POR OLGA DIOS, olgadios@ gmail.com
Había mandado otra columna y vi el tema de la “Edición Blanca”, me acordé de un blog que nunca publiqué sobre mujeres que curan, en el universo de la mexicana Ángeles Mastretta, y pensé que me provocan el mismo nudo en la garganta, ese agradecimiento con emoción ahí, cuando me cruzo con uno de esos “ángeles de la ciencia”.
“Mal de amores” debe ser mi novela preferida de la Mastretta. Quizás porque la ambientó en su propia ciudad: Puebla, pero en plena Revolución Mexicana, y dibujó a uno de los personajes femeninos más entrañablemente fuertes: el terremoto de Emilia Sauri. Primero se enamora del inquieto y luego del calmadito, vive oscilando entre ambos amores, mientras recorre un país en plena revolución atrás de uno para volver a los brazos de otro y, luego, otra vez, a los del otro. Es Emilia la que siempre elige, es ella la que no se queda en un lugar. Y si esto fuera un pasteloso bestseller romántico, esa sería toda la historia. Porque, en una novela rosa, ¿qué más culebrón puede pedir una mujer que el de debatirse entre el amor a un hombre que no sabe quedarse quieto y el abrazo calmo de uno que “la quiere bien”?

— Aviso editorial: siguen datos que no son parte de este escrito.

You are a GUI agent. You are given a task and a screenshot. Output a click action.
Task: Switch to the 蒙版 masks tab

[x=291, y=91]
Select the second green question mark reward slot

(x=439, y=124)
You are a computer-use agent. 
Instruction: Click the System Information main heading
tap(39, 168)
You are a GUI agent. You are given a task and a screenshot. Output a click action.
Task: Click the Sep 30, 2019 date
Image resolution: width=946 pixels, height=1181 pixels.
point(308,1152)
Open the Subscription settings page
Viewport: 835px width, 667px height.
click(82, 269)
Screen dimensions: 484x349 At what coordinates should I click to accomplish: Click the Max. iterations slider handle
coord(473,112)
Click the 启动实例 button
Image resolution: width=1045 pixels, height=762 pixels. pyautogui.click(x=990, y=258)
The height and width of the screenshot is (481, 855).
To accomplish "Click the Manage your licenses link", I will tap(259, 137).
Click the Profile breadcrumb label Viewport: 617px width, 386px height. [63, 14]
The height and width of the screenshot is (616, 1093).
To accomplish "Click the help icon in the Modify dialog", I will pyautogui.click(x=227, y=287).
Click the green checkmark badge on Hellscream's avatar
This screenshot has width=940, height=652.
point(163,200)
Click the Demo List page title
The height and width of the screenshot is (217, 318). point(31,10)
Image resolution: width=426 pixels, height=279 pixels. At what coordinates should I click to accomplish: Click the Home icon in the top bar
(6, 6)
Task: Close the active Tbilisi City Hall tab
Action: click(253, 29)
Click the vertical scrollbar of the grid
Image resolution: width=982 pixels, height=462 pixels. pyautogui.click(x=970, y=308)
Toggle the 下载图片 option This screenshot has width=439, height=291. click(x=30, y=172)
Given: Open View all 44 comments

Pero esto es Ángeles Mastretta, así que Emilia tiene un tercer amor, uno que en el orden de prioridades será su principal: la medicina. En un momento y en un lugar donde ser médica era algo a lo cual solo se había atrevido “una gringa, Elizabeth Blackwell, en 1847, al ser la primera médica egresada del Geneve College of Medicine de New York”, Emilia Sauri aprende todo lo que puede y de lo tradicional y lo ancestral: primero, observando, en la botica de su padre, tan enamorado de los avances de la ciencia como de las hierbas curadoras que encontraba en la selva.
Luego en la, práctica, atendiendo a cuanto paciente su país en guerra le traía. Y finalmente, en la teoría más avanzada de la época, con un médico “gringo”, en San Antonio, Texas, acompañando en la huida a su marido, y hasta en las barracas de un tren revolucionario, donde la desesperación y la falta de medicamentos le dejaron oír la voz de una vieja “bruja” que, sin saberlo, practicaba la acupuntura.
Emilia conjuga todo el saber de estos mundos en un solo cuerpo para convertirse en una médica con todas las letras, alguien para quien sanar el dolor ajeno era su razón de vivir. Cuando su hija Catalina enfermó gravemente, la autora se sentó a su lado en la camita del hospital, y de uno a uno, fue conjurando viejas historias familiares, eso se convirtió en la maravillita de “Mujeres de ojos grandes”, historias que le susurró a la niña pero también a sí misma para sacar fuerza de ellas; pensando que las historias de sus “tías”, mujeres que desafiaron la vida y la muerte, la enfermedad, las convenciones, para seguir viviendo, podían infundirle vida a su niña.
Y les rinde un pequeño pero conmovedor homenaje en el penúltimo cuento de ese precioso librito: “El marido de tía Jose dio las gracias a los médicos, los médicos dieron gracias a los adelantos de su ciencia, la tía abrazó a su niña y salió del hospital sin decir una palabra. Sólo ella sabía a quiénes agradecer la vida de su hija. Sólo ella supo siempre que ninguna ciencia fue capaz de mover tanto, como la escondida en los ásperos y sutiles hallazgos de otras mujeres con los ojos grandes”.